◆ **Records for the task**:
>>>>>

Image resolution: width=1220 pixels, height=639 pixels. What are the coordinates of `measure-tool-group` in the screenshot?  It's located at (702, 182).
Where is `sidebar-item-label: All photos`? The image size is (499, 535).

<<<<<
>>>>>

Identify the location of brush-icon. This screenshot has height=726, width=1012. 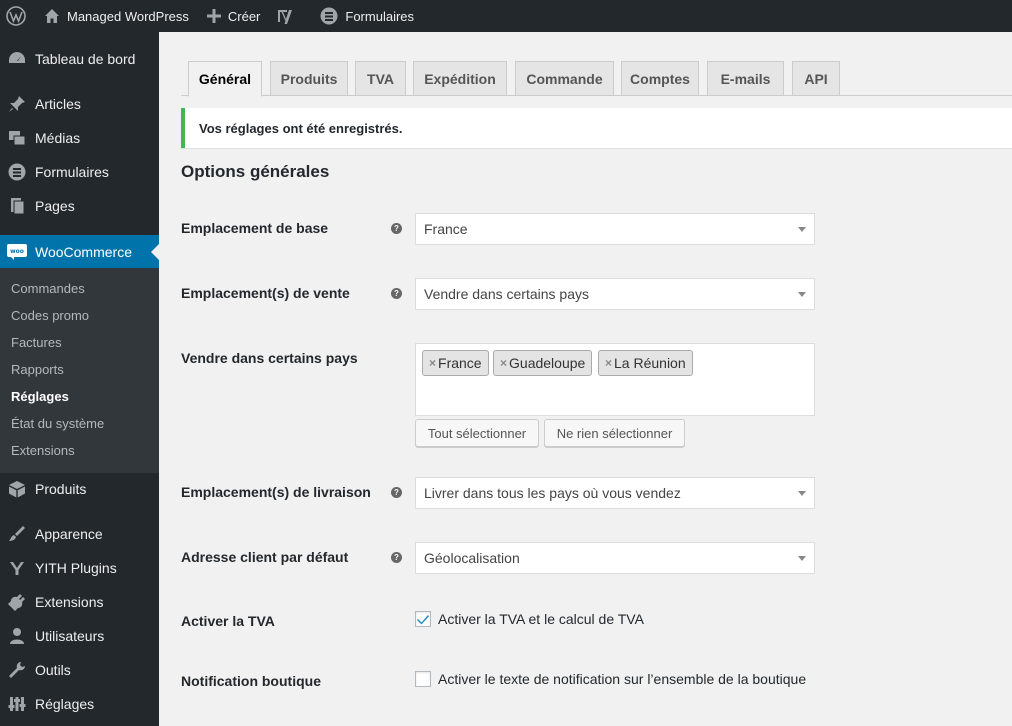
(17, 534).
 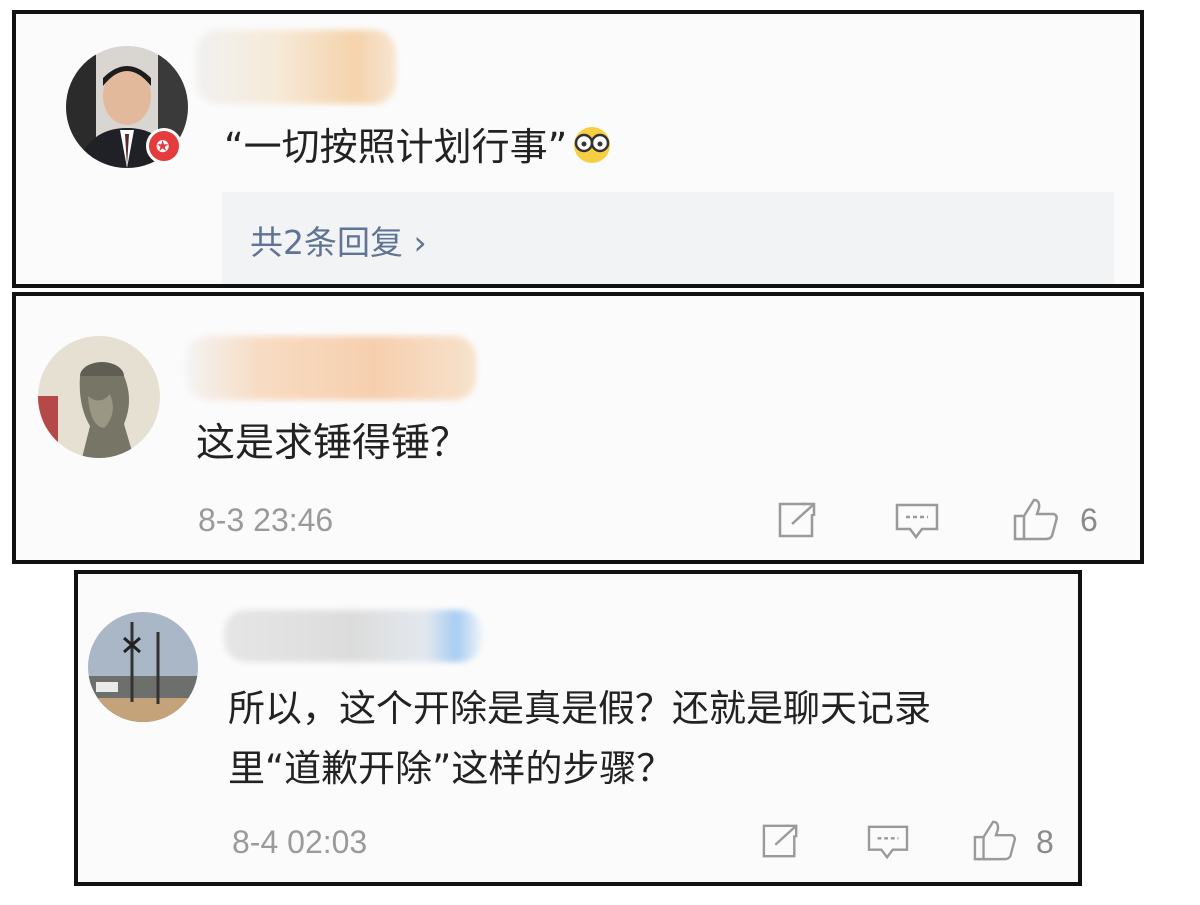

<<<<<
>>>>>

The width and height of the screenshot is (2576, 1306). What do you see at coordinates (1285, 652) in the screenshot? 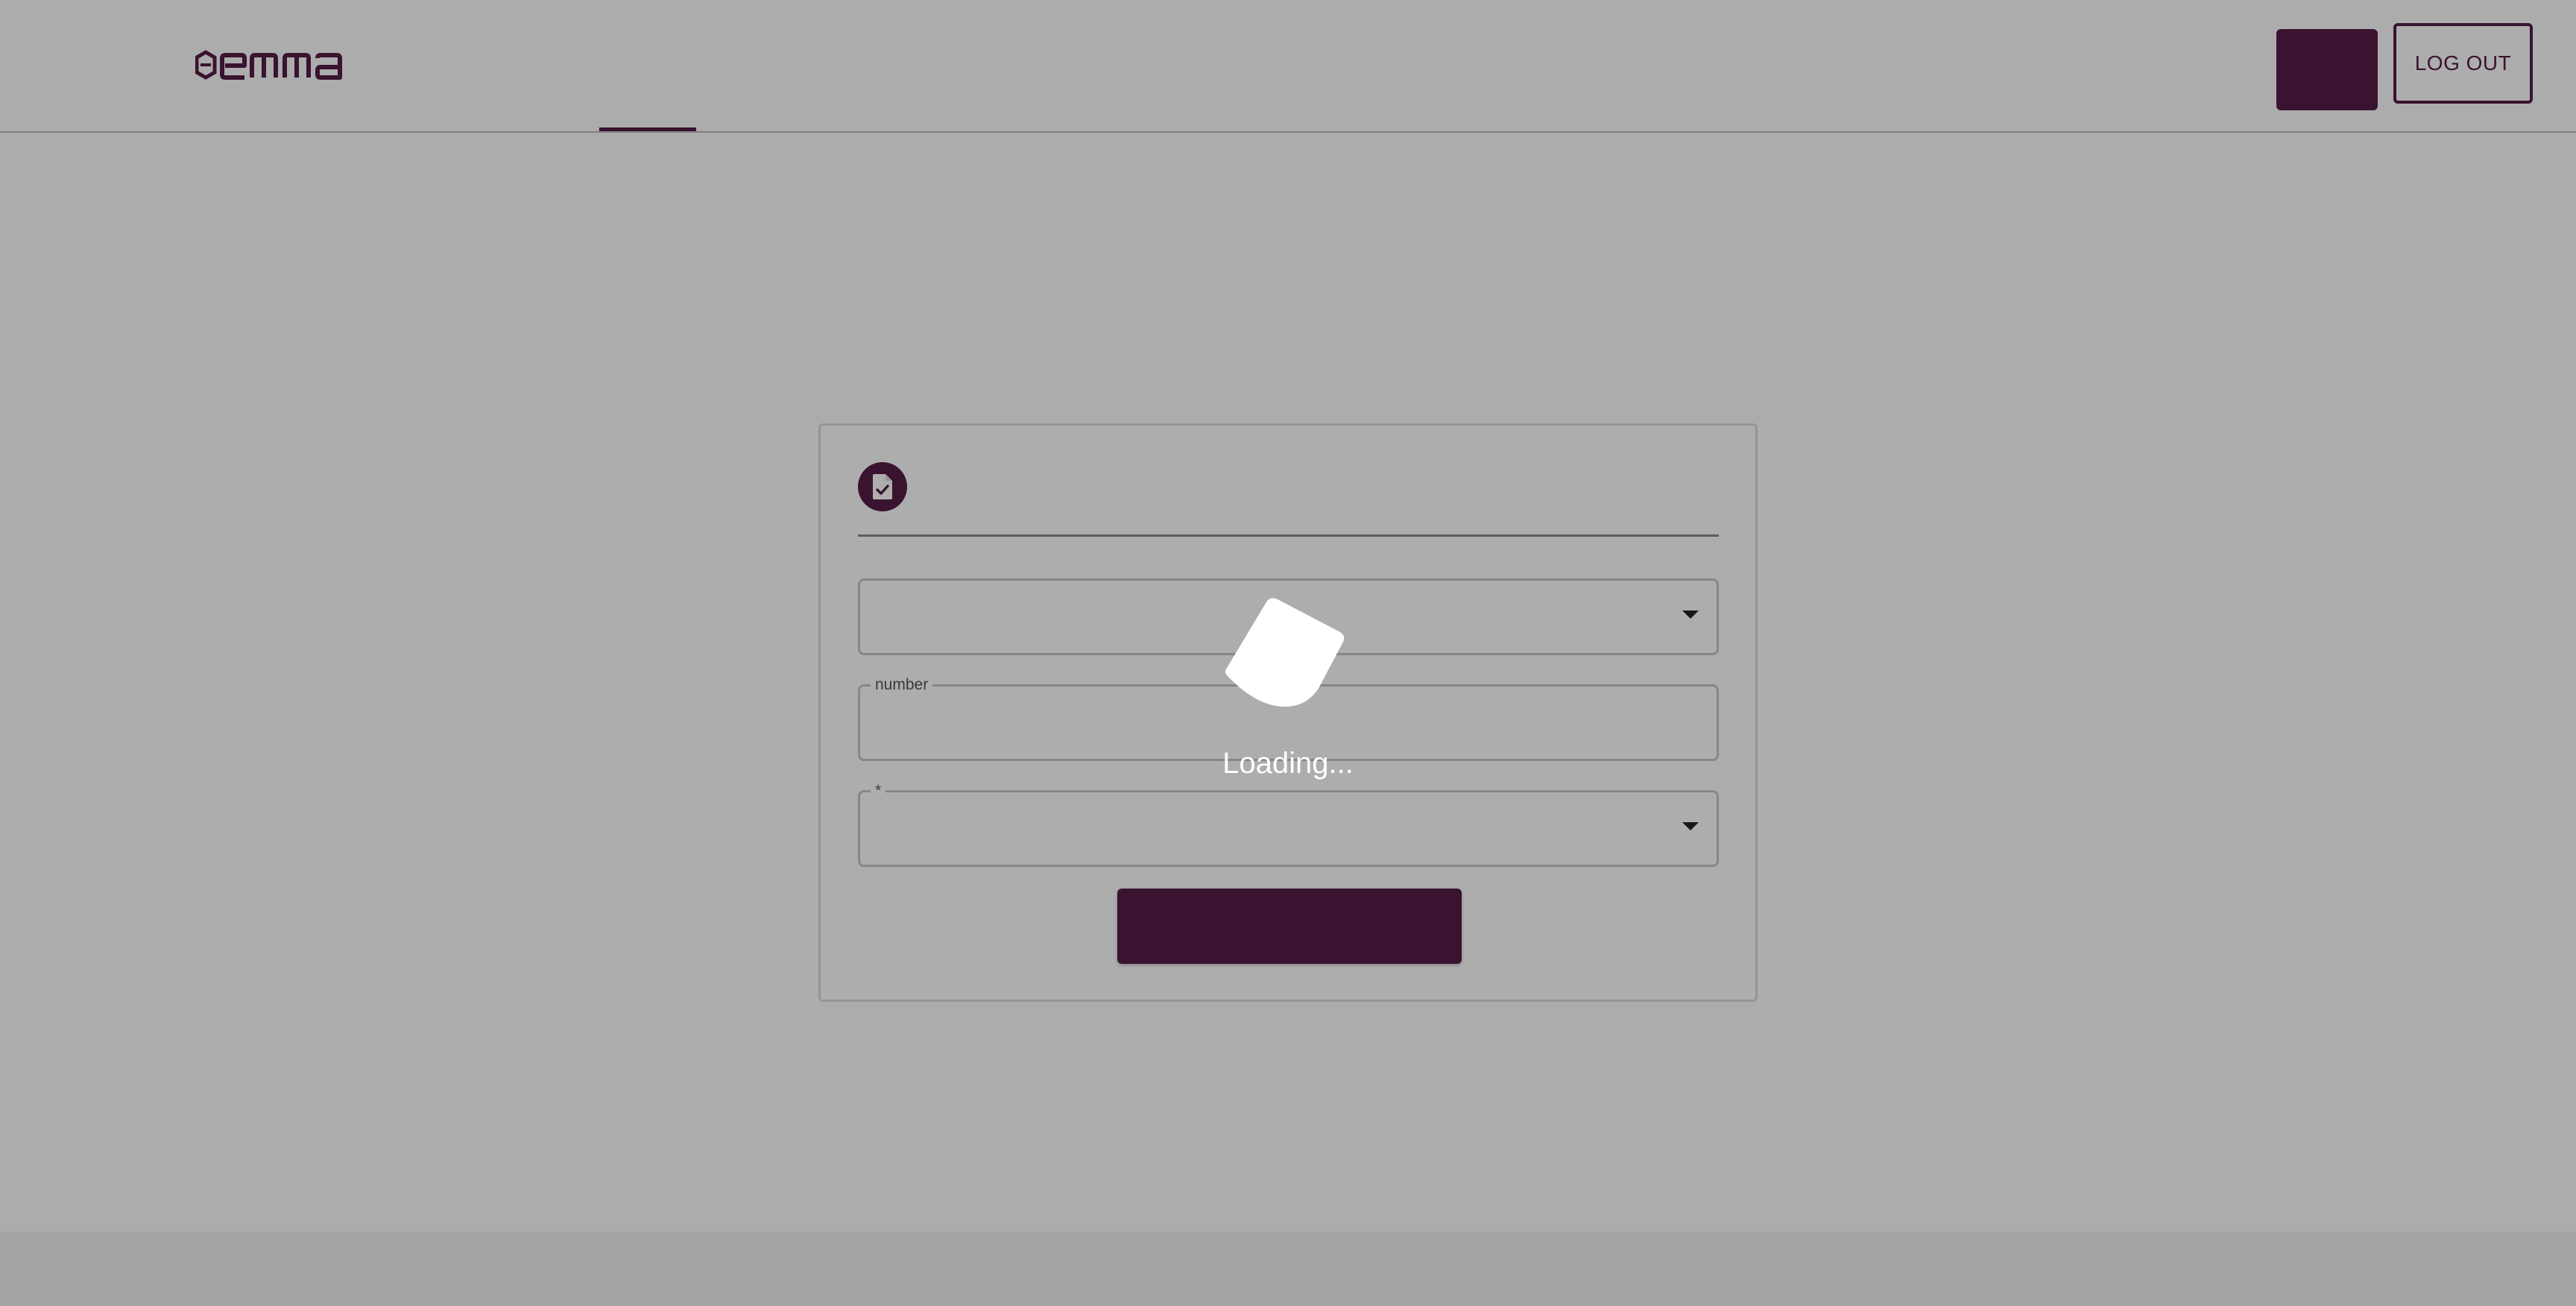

<<<<<

◆ **Task**: Transcribe the lines above verbatim, starting with the line that contains "Image resolution: width=1220" and going on through the line that contains "is (499, 535).".

◆ **Exercise result**:
Image resolution: width=1220 pixels, height=639 pixels. What are the coordinates of `measure-tool-group` in the screenshot?  It's located at (702, 182).
Where is `sidebar-item-label: All photos`? The image size is (499, 535).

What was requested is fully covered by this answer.